Unable to attract a quorum, Mayor Brandon Johnson has abandoned plans to interrupt the Chicago City Council’s summer recess to install Ald. Byron Sigcho-Lopez (25th) as Zoning Committee chair.

“We never meet in August. August has traditionally has been the month off for all of the City Council. I know many of my colleagues are traveling. I’m getting ready to go to a family reunion,” said Finance Committee Chair Pat Dowell (3rd).

“I’m not surprised that we’re not meeting in August. I would be surprised if we were.”

Ald. Anthony Beale (9th) said Johnson's inability to convince 26 aldermen to return in August could spell trouble for Sigcho-Lopez's prospect for getting confirmed.

“If people were supportive, they would come back. If you can’t get 26 to come back for something you want done, it means people are not supportive of the decision,” Beale said.

“You’ve got a business community that’s uneasy. ... This is someone who was standing in front of a sign that said, 'Boycott the DNC.' He claims he wasn’t there when an American flag was burned, but it was at your feet.”

Ald. Byron Sigcho-Lopez speaks during a rally outside City Hall in March after an American flag was burned to protest U.S. support for Israel.

Provided by Matthew Kaplan

Sigcho-Lopez said he’s disappointed by the delay, but he's confident he'll be confirmed at the September meeting.

“There will be a block of the 'New Vrdolyak 29' that is opposing anything and everything that we try to do. … That minority of the Council will continue with the tactics of the past. But I’m confident that the majority of the City Council will come together,” Sigcho-Lopez said.

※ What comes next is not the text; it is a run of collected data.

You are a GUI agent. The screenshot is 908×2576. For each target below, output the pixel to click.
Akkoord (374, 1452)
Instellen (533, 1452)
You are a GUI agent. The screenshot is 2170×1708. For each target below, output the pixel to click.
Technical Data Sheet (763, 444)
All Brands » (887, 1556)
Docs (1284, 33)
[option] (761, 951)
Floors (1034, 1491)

“This is a small minority of special interests that have found in a small number of Council members an excuse to delay and disrupt. But, I am confident that a majority of the City Council understands the importance of advocating for working-class people and I think that, eventually, we’ll get it done.”

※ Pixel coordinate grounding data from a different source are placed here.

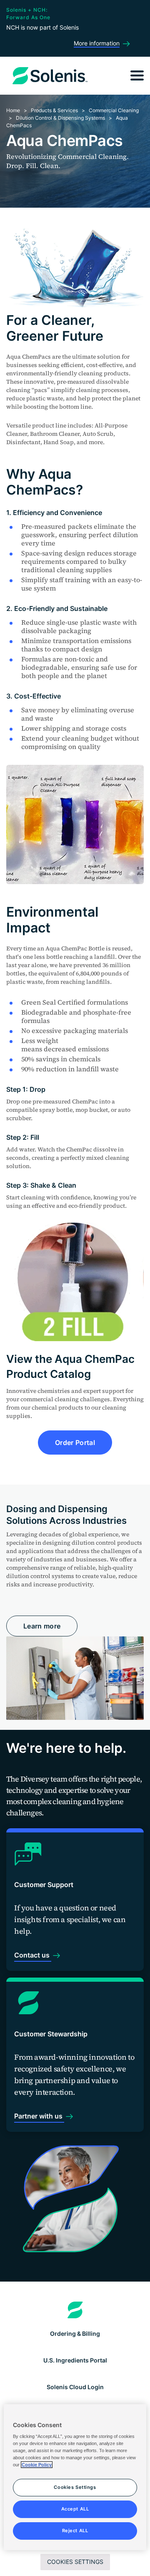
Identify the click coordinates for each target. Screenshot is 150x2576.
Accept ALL (75, 2509)
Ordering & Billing (75, 2333)
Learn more (41, 1626)
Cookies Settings (75, 2561)
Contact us (32, 1955)
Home (13, 110)
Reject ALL (75, 2530)
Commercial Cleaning (114, 110)
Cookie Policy (37, 2464)
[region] (75, 2477)
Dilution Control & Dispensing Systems (60, 118)
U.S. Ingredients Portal (75, 2360)
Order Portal (75, 1442)
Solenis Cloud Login (75, 2386)
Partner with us (39, 2116)
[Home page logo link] (75, 2310)
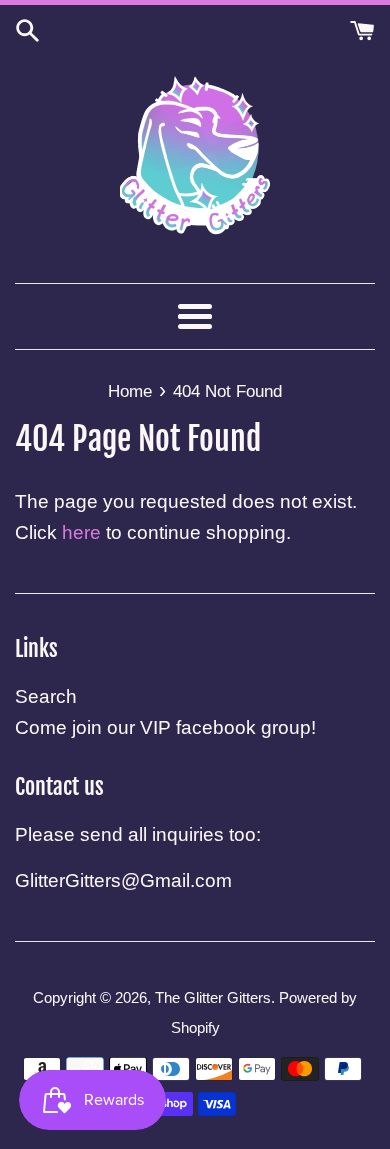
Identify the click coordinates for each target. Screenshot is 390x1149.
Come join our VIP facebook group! (165, 727)
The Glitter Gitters (213, 997)
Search (46, 696)
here (81, 532)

Sigcho-Lopez accused Southwest Side Ald. Marty Quinn (13th), who’s leading the charge against the mayor's choice, of “carrying the water for his political boss, Michael Madigan." “Instead of trying to continue to create chaos in the city, they should be worried about the charges that are pressing upon them,” Sigcho-Lopez said of the sweeping federal corruption charges pending against Madigan, former Illinois House speaker.

Quinn, who could not be reached for comment, has branded Sigcho-Lopez a “voice of conflict” and raised concern that Sigcho-Lopez will ram through an accessory dwelling unit ordinance allowing units "that aren’t owner-occupied. Investors, two-houses-per-block-per-year. No aldermanic oversight.”

Mayor Brandon Johnson (right) and Ald. Byron Sigcho-Lopez during a May 2023 visit to the 12th Police District station station, 1412 S. Blue Island Ave., where they met with migrants staying at the station.

Anthony Vazquez/Sun-Times file photo

Sigcho-Lopez vowed to push through an accessory dwelling unit ordinance this fall before the start of what is certain to be a difficult budget season over Quinn’s strenuous objections.

“We are talking about transparent public policy that works for the majority of the city of Chicago and not for corrupt politicians with a habit and track record of shaking down small businesses and residents,” Sigcho-Lopez said.

Last month, Johnson spared himself what would have been an embarrassing defeat by calling off the confirmation vote for Sigcho-Lopez, a progressive firebrand who survived an effort to remove him as Housing Committee chair for appearing at a City Hall rally after an American flag was burned to protest U.S. support for Israel.

It happened after the business community’s staunchest Council supporters insisted 34 voters were needed to suspend the rules to consider a mini-reorganization that had not first been approved by the Rules Committee.

At the time, Johnson described Sigcho-Lopez as “someone who believes housing is a human right” and that economic development should be “focused in the neighborhoods for people who have been harmed the most.”